• [Exercise task]: Copy the passage on truncating authenticators word for word, starting at "Authenticators like GCM" and ending at "probably crazy somehow.)".

• [Excerpt provided]:
Authenticators like GCM whose output is the raw result of a polynomial evaluation aren't safe to truncate: Ferguson [Ferguson] has a result showing that it's easier than it should be to perform forgery against truncated-MAC GCM constructions.
On the other hand, polynomial authenticators seem safe to truncate (generally) if the encryption step comes _after_ the polynomial evaluation. See for example [Poly1305-Trunc]'s discussion of truncated Poly1305 -- I hope it's right.
So to be concrete, let me suggest a few modes of operation. I believe I'm competent to implement these:
AES-GCM+AES: AES-GCM, except that we add (modulo 2^128) the output of AES(nonce) to each GCM output, in hopes that it will make GCM safe to truncate. (This is probably crazy somehow.)
AES-CTR + HMAC-SHA512/256.
AES-CTR + Poly1305. Poly1305 requires nonces, but we can use a counter for those.
Salsa20 + Poly1305.
For a padding PRNG, we could use any stream cipher we like.
In each case, we'd want to authenticate not only the content of the cell, but also the previous cell's authenticator and the position of the cell within the stream.
AES-GCM+AES is going to be the fastest on CPUs with specific support for AES and GCM, but not on other architectures until/unless more chips grow instructions specialized for AES and GF(2^128). Salsa20+Poly1305 should be fastest on other architectures.

• [Recorded data]:
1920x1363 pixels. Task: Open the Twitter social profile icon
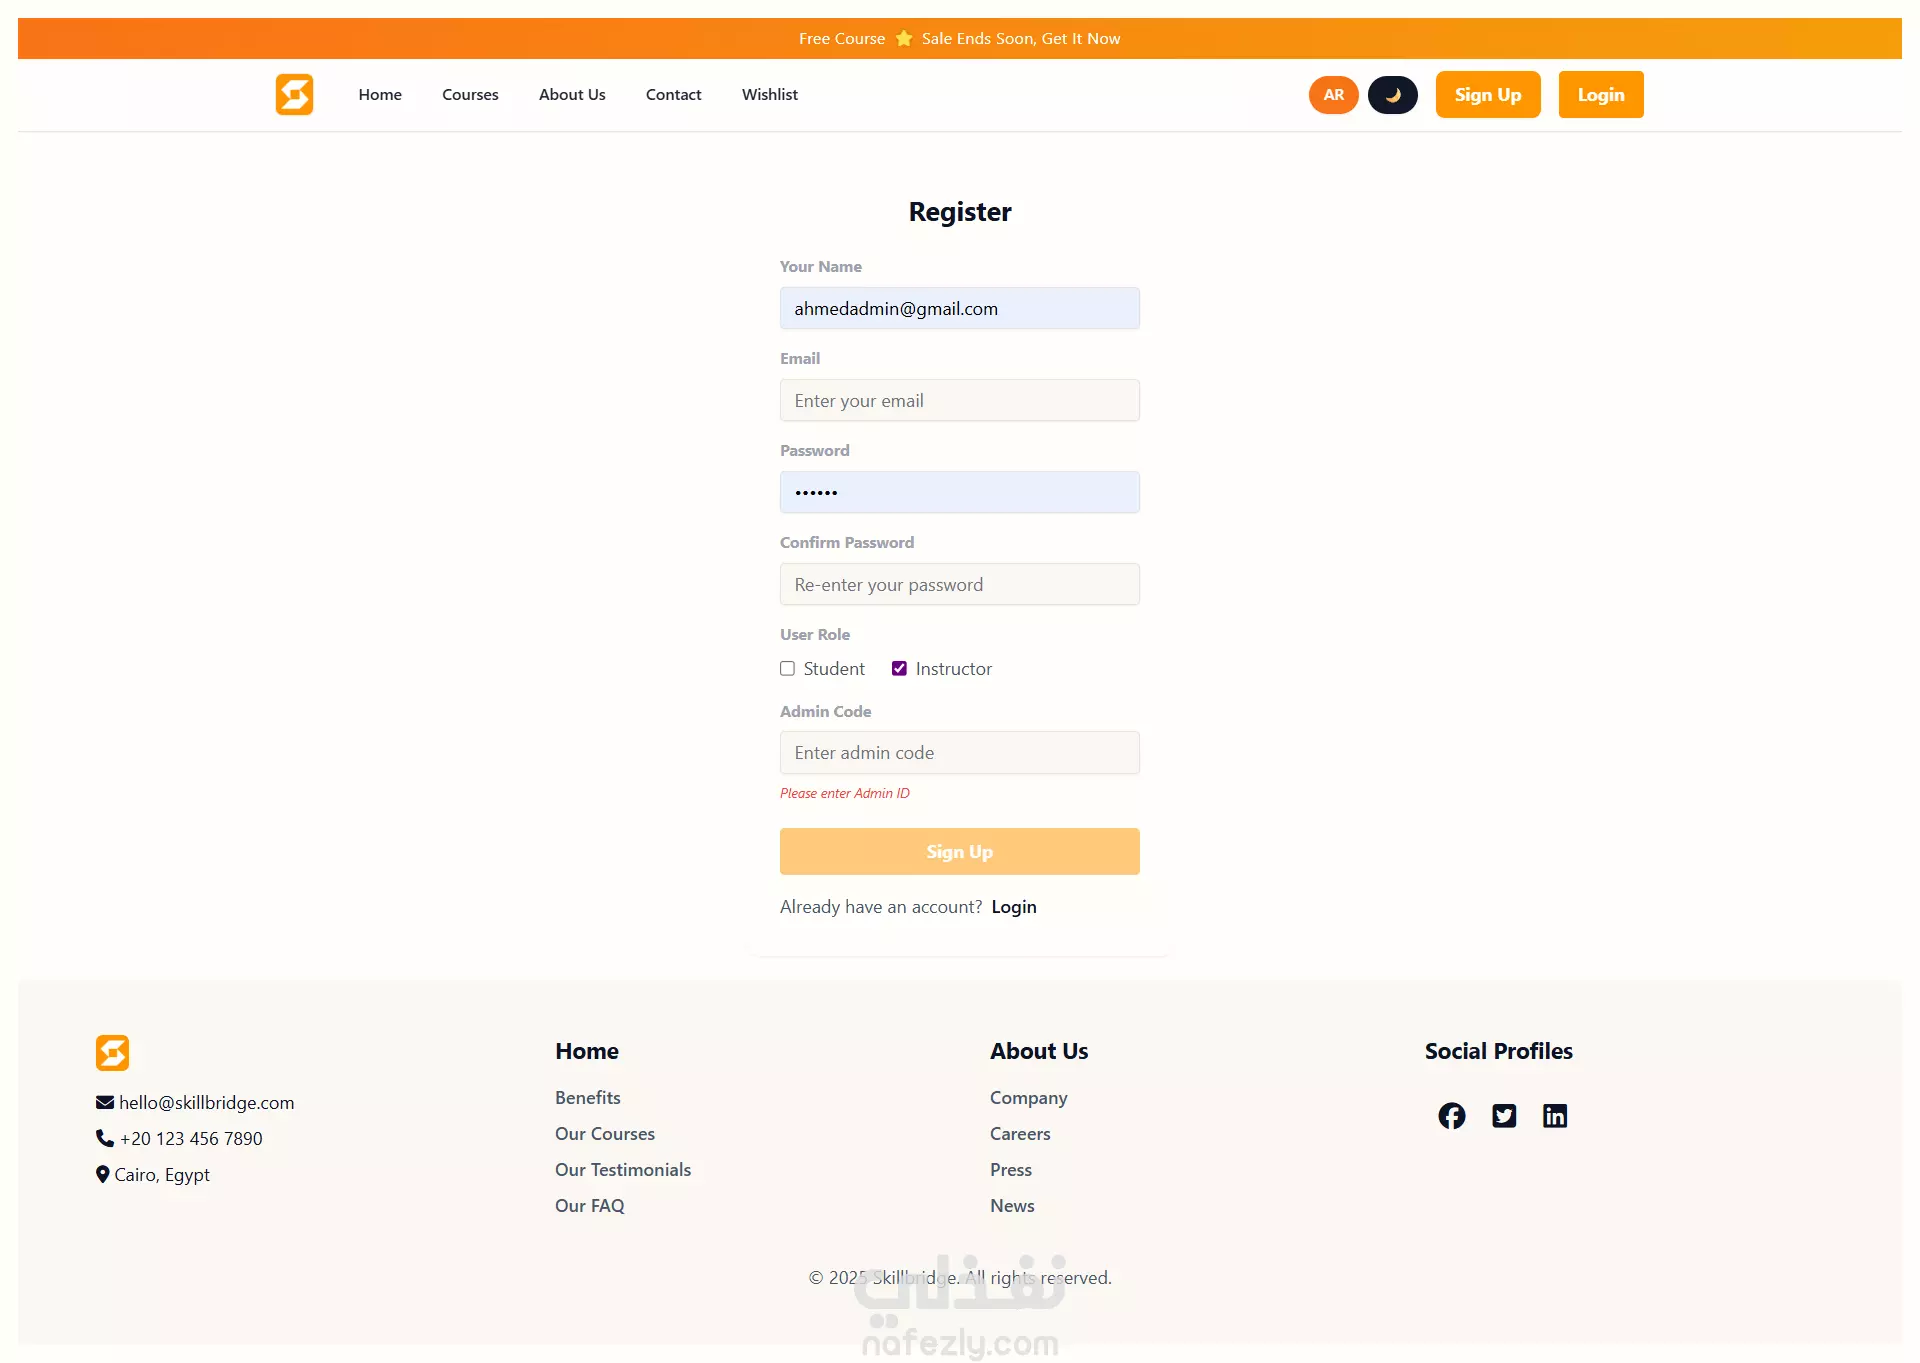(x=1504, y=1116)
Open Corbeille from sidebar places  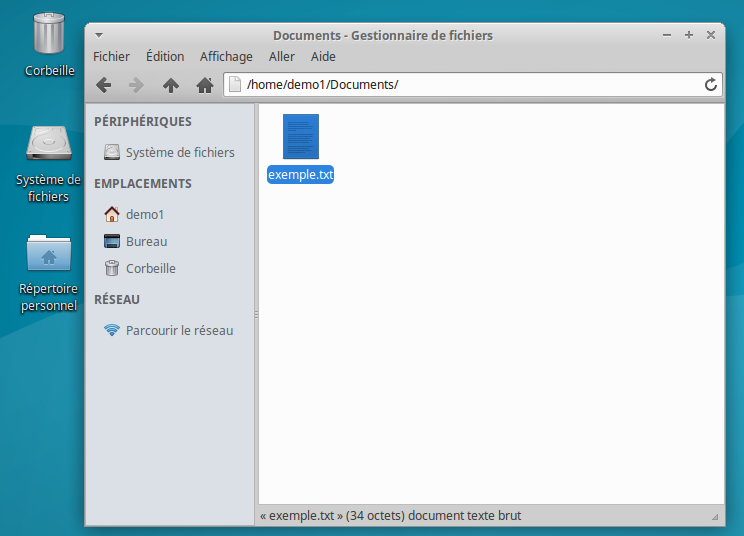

• [Written solution]:
Authenticators like GCM whose output is the raw result of a polynomial evaluation aren't safe to truncate: Ferguson [Ferguson] has a result showing that it's easier than it should be to perform forgery against truncated-MAC GCM constructions.
On the other hand, polynomial authenticators seem safe to truncate (generally) if the encryption step comes _after_ the polynomial evaluation. See for example [Poly1305-Trunc]'s discussion of truncated Poly1305 -- I hope it's right.
So to be concrete, let me suggest a few modes of operation. I believe I'm competent to implement these:
AES-GCM+AES: AES-GCM, except that we add (modulo 2^128) the output of AES(nonce) to each GCM output, in hopes that it will make GCM safe to truncate. (This is probably crazy somehow.)